3. Como o Arthur chegou até você? Como se deu sua aproximação a ele? Por que você acha que
ele te seguia quando saía da sala e sempre te acompanhava com o olhar?
4. Você pode descrever algumas crianças da sua turma? Como você notava a relação destas
crianças com o Arthur?
5. Nas interações com as outras crianças, como o Arthur estabelecia parcerias? Quem as iniciava?

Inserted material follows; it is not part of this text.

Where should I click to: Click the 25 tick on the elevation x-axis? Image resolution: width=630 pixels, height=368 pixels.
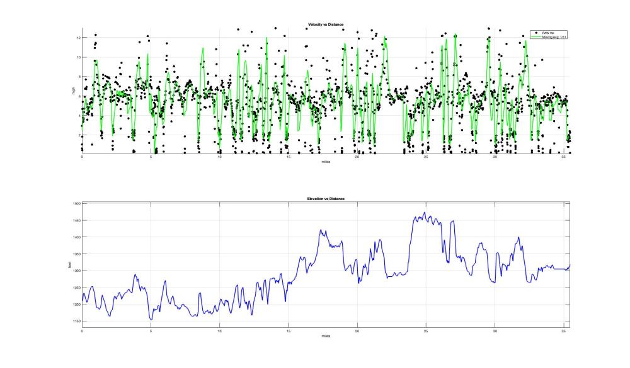tap(426, 331)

Acontecia sempre com um parceiro ou você já o viu compartilhando atenção com mais de um
amigo ao mesmo tempo?
6. Nas brincadeiras propostas, você já viu o Arthur sendo personagem? Havia enredo em suas
brincadeiras? Como podemos descrever o “jeitinho” dele brincar?
7. Quanto aos recontos, você já viu o Arthur recontando uma história? Quando e como acontecia?
8. Nas atividades com as sombras, você conta que o Arthur ficava fascinado. Por que você acha
que a proposta lhe despertou tanto interesse? As crianças faziam movimentos para notar as
relações entre as sombras e os objetos?
9. Quando foram ao passeio no Sabina, você conta que o Arthur adorou o dinossauro. O que
acontecia quando ligavam?
10. Há algo que você queira acrescentar?
11. Agradecimento à entrevista e coleta de dados.
Professora Keila:
1. Solicitação de autorização para gravação e informações sobre a transcrição do áudio
2. Qual sua trajetória profissional? Qual sua formação? Você já estudou sobre os transtornos do
desenvolvimento antes?
3. Como o Arthur chegou até você? Como se deu sua aproximação a ele?
4. Você trabalhou com música em 2012, por que você acha que o Arthur se interessava tanto?
Essas atividades mudavam a relação dele com o grupo de crianças? Como?
5. Na apreciação de música indígena, como você observava a percepção e memória do Arthur
quanto aos ritmos musicais?
6. Você lembra da Aninha? Como era a amizade dela com o Arthur? O Arthur tinha algum amigo
mais próximo na sua sala? Como era?
7. E a relação entre o Arthur e a professora que auxiliava sua sala, como era?
8. Há algo que você queira acrescentar?
9. Agradecimento à entrevista e coleta de dados.